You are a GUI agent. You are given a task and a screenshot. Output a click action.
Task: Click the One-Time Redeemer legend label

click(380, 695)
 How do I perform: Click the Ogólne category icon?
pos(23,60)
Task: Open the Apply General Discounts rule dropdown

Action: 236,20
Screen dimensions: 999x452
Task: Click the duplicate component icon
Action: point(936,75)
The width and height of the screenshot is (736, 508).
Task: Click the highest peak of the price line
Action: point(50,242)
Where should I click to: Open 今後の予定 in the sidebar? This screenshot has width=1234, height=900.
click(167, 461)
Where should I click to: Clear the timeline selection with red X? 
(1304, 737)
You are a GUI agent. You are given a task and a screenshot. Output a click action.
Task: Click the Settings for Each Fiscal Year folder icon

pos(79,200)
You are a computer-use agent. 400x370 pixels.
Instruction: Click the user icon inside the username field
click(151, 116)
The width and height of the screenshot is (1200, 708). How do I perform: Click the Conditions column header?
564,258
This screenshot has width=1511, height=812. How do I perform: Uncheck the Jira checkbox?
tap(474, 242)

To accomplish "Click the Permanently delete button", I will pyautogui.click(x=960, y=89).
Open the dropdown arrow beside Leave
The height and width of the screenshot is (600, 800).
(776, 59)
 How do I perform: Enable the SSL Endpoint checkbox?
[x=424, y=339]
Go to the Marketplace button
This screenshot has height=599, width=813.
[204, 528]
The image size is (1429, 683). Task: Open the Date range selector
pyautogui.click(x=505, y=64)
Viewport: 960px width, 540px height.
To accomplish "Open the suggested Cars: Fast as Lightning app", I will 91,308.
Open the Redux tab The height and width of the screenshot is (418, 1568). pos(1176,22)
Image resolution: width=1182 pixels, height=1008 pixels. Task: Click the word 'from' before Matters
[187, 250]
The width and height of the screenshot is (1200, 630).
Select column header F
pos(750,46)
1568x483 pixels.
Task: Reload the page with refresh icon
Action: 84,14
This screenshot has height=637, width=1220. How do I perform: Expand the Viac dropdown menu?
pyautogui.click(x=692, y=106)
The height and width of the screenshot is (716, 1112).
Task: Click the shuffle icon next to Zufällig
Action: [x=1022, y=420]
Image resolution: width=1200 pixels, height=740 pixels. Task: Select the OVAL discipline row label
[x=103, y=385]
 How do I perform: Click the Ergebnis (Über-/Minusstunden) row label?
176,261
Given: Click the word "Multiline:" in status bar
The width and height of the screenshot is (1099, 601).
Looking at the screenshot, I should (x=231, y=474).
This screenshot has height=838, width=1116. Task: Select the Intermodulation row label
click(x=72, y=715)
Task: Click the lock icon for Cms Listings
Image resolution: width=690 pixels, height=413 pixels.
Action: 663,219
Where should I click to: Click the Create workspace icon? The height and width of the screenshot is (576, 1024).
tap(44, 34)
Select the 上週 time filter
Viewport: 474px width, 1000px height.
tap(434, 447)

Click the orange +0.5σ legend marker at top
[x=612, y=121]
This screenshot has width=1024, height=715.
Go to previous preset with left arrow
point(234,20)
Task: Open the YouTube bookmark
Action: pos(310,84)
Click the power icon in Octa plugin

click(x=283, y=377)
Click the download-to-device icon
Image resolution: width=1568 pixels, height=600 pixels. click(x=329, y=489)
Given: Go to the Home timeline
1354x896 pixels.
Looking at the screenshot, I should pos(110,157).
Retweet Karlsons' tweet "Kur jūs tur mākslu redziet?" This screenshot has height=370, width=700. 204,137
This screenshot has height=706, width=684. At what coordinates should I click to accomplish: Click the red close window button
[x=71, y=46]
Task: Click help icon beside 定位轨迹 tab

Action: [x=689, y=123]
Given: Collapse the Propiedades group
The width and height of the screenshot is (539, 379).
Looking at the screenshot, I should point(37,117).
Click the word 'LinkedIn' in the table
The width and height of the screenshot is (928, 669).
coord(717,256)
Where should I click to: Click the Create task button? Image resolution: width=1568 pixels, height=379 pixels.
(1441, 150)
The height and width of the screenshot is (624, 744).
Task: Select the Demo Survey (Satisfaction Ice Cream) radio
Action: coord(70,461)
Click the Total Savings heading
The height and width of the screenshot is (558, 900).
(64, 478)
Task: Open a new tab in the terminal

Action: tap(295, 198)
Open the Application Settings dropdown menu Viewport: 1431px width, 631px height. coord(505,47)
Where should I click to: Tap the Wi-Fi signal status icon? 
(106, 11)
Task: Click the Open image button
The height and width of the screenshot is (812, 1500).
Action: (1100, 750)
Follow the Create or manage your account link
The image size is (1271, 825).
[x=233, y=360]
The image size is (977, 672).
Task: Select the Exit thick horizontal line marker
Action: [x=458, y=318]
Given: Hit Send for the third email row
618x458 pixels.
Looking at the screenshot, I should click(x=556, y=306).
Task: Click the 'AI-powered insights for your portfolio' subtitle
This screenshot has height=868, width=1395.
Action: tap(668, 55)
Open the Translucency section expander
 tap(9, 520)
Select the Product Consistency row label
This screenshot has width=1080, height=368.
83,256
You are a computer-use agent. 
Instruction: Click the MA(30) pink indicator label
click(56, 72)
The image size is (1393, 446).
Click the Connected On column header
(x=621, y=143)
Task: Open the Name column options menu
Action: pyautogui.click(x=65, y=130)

**Exercise description:** For the records above, state how many lines contain the word "will". Give only the number.

**Answer box:** 2